TASK STATEMENT ▸
Reproduce the following material line for line, with no changes.

STORED RECORDS ▸
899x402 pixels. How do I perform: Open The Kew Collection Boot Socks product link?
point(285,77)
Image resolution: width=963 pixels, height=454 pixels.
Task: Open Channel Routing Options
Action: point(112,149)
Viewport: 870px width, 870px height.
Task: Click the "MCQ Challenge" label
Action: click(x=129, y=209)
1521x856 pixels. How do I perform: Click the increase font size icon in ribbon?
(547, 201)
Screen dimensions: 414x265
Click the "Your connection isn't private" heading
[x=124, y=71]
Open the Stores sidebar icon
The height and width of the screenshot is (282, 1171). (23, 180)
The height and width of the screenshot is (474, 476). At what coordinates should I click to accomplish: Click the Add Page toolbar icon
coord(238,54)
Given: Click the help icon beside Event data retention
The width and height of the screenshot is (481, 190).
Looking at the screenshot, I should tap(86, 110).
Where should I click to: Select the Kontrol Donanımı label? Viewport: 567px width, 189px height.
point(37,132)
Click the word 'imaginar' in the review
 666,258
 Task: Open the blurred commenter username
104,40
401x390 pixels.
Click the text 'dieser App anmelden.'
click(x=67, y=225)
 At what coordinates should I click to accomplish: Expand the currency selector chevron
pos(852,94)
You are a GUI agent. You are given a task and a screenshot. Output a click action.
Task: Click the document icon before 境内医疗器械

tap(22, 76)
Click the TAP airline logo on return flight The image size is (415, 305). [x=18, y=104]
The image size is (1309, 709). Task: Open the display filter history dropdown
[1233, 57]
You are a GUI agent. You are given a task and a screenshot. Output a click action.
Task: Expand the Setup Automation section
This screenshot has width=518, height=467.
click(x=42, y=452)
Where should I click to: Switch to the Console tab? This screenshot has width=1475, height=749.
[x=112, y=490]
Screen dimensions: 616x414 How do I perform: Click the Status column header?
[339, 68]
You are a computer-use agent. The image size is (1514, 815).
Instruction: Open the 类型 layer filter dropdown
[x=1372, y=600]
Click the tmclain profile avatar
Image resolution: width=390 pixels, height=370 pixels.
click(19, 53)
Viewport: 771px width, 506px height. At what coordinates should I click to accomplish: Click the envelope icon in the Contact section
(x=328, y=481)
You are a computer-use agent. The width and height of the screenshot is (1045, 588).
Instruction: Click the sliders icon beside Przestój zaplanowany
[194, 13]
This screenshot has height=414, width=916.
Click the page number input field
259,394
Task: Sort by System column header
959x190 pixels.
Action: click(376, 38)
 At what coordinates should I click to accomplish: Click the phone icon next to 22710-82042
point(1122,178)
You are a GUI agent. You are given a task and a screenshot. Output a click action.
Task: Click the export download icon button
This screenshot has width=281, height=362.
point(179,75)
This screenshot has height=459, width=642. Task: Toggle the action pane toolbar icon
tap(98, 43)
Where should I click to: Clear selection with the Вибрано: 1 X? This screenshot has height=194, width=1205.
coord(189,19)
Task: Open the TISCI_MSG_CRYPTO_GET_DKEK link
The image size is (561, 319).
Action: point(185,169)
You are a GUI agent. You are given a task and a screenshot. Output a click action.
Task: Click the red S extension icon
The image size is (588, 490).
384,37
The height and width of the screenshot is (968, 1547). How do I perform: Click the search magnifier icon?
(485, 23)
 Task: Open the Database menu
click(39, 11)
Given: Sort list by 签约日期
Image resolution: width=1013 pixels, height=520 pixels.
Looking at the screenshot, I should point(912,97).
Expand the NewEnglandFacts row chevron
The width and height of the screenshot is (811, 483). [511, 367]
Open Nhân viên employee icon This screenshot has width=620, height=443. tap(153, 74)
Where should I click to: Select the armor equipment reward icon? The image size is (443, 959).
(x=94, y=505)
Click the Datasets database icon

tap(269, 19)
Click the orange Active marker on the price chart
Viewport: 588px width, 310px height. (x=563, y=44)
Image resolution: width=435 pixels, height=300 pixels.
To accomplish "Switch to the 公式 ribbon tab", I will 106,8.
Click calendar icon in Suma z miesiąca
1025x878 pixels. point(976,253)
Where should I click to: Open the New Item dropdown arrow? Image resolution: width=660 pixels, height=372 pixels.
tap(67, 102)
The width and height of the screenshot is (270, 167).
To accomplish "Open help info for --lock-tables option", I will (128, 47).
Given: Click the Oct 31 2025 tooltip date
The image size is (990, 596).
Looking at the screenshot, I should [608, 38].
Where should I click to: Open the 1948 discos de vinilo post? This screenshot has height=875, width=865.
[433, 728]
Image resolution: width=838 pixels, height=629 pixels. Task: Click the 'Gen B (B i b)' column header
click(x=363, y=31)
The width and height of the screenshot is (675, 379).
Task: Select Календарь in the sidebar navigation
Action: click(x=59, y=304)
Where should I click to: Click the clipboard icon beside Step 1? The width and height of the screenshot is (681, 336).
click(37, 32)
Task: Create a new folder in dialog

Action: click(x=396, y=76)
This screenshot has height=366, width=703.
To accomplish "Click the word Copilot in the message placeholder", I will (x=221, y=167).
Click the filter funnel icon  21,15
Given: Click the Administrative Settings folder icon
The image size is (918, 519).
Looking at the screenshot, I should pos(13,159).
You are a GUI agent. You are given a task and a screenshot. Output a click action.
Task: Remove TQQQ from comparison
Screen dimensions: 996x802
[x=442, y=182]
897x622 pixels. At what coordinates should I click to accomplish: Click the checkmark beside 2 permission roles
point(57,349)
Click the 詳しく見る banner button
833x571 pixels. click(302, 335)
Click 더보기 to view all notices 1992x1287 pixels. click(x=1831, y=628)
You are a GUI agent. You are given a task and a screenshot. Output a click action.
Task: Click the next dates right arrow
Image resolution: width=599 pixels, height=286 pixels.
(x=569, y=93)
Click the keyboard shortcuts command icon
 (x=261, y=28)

SOLUTION FOR THIS PROBLEM ▸
899x402 pixels. How do I perform: Open The Kew Collection Boot Socks product link?
point(285,77)
Image resolution: width=963 pixels, height=454 pixels.
Task: Open Channel Routing Options
Action: point(112,149)
Viewport: 870px width, 870px height.
Task: Click the "MCQ Challenge" label
Action: click(x=129, y=209)
1521x856 pixels. How do I perform: Click the increase font size icon in ribbon?
(547, 201)
Screen dimensions: 414x265
Click the "Your connection isn't private" heading
[x=124, y=71]
Open the Stores sidebar icon
The height and width of the screenshot is (282, 1171). (23, 180)
The height and width of the screenshot is (474, 476). At what coordinates should I click to accomplish: Click the Add Page toolbar icon
coord(238,54)
Given: Click the help icon beside Event data retention
The width and height of the screenshot is (481, 190).
Looking at the screenshot, I should tap(86, 110).
Where should I click to: Select the Kontrol Donanımı label? Viewport: 567px width, 189px height.
point(37,132)
Click the word 'imaginar' in the review
 666,258
 Task: Open the blurred commenter username
104,40
401x390 pixels.
Click the text 'dieser App anmelden.'
click(x=67, y=225)
 At what coordinates should I click to accomplish: Expand the currency selector chevron
pos(852,94)
You are a GUI agent. You are given a task and a screenshot. Output a click action.
Task: Click the document icon before 境内医疗器械

tap(22, 76)
Click the TAP airline logo on return flight The image size is (415, 305). [x=18, y=104]
The image size is (1309, 709). Task: Open the display filter history dropdown
[1233, 57]
You are a GUI agent. You are given a task and a screenshot. Output a click action.
Task: Expand the Setup Automation section
This screenshot has width=518, height=467.
click(x=42, y=452)
Where should I click to: Switch to the Console tab? This screenshot has width=1475, height=749.
[x=112, y=490]
Screen dimensions: 616x414 How do I perform: Click the Status column header?
[339, 68]
You are a computer-use agent. The image size is (1514, 815).
Instruction: Open the 类型 layer filter dropdown
[x=1372, y=600]
Click the tmclain profile avatar
Image resolution: width=390 pixels, height=370 pixels.
click(19, 53)
Viewport: 771px width, 506px height. At what coordinates should I click to accomplish: Click the envelope icon in the Contact section
(x=328, y=481)
You are a computer-use agent. The width and height of the screenshot is (1045, 588).
Instruction: Click the sliders icon beside Przestój zaplanowany
[194, 13]
This screenshot has height=414, width=916.
Click the page number input field
259,394
Task: Sort by System column header
959x190 pixels.
Action: click(376, 38)
 At what coordinates should I click to accomplish: Click the phone icon next to 22710-82042
point(1122,178)
You are a GUI agent. You are given a task and a screenshot. Output a click action.
Task: Click the export download icon button
This screenshot has width=281, height=362.
point(179,75)
This screenshot has height=459, width=642. Task: Toggle the action pane toolbar icon
tap(98, 43)
Where should I click to: Clear selection with the Вибрано: 1 X? This screenshot has height=194, width=1205.
coord(189,19)
Task: Open the TISCI_MSG_CRYPTO_GET_DKEK link
The image size is (561, 319).
Action: point(185,169)
You are a GUI agent. You are given a task and a screenshot. Output a click action.
Task: Click the red S extension icon
The image size is (588, 490).
384,37
The height and width of the screenshot is (968, 1547). How do I perform: Click the search magnifier icon?
(485, 23)
 Task: Open the Database menu
click(39, 11)
Given: Sort list by 签约日期
Image resolution: width=1013 pixels, height=520 pixels.
Looking at the screenshot, I should point(912,97).
Expand the NewEnglandFacts row chevron
The width and height of the screenshot is (811, 483). [511, 367]
Open Nhân viên employee icon This screenshot has width=620, height=443. tap(153, 74)
Where should I click to: Select the armor equipment reward icon? The image size is (443, 959).
(x=94, y=505)
Click the Datasets database icon

tap(269, 19)
Click the orange Active marker on the price chart
Viewport: 588px width, 310px height. (x=563, y=44)
Image resolution: width=435 pixels, height=300 pixels.
To accomplish "Switch to the 公式 ribbon tab", I will 106,8.
Click calendar icon in Suma z miesiąca
1025x878 pixels. point(976,253)
Where should I click to: Open the New Item dropdown arrow? Image resolution: width=660 pixels, height=372 pixels.
tap(67, 102)
The width and height of the screenshot is (270, 167).
To accomplish "Open help info for --lock-tables option", I will (128, 47).
Given: Click the Oct 31 2025 tooltip date
The image size is (990, 596).
Looking at the screenshot, I should [608, 38].
Where should I click to: Open the 1948 discos de vinilo post? This screenshot has height=875, width=865.
[433, 728]
Image resolution: width=838 pixels, height=629 pixels. Task: Click the 'Gen B (B i b)' column header
click(x=363, y=31)
The width and height of the screenshot is (675, 379).
Task: Select Календарь in the sidebar navigation
Action: click(x=59, y=304)
Where should I click to: Click the clipboard icon beside Step 1? The width and height of the screenshot is (681, 336).
click(37, 32)
Task: Create a new folder in dialog

Action: click(x=396, y=76)
This screenshot has height=366, width=703.
To accomplish "Click the word Copilot in the message placeholder", I will (x=221, y=167).
Click the filter funnel icon  21,15
Given: Click the Administrative Settings folder icon
The image size is (918, 519).
Looking at the screenshot, I should pos(13,159).
You are a GUI agent. You are given a task and a screenshot. Output a click action.
Task: Remove TQQQ from comparison
Screen dimensions: 996x802
[x=442, y=182]
897x622 pixels. At what coordinates should I click to accomplish: Click the checkmark beside 2 permission roles
point(57,349)
Click the 詳しく見る banner button
833x571 pixels. click(302, 335)
Click 더보기 to view all notices 1992x1287 pixels. click(x=1831, y=628)
You are a GUI agent. You are given a task and a screenshot. Output a click action.
Task: Click the next dates right arrow
Image resolution: width=599 pixels, height=286 pixels.
(x=569, y=93)
Click the keyboard shortcuts command icon
 (x=261, y=28)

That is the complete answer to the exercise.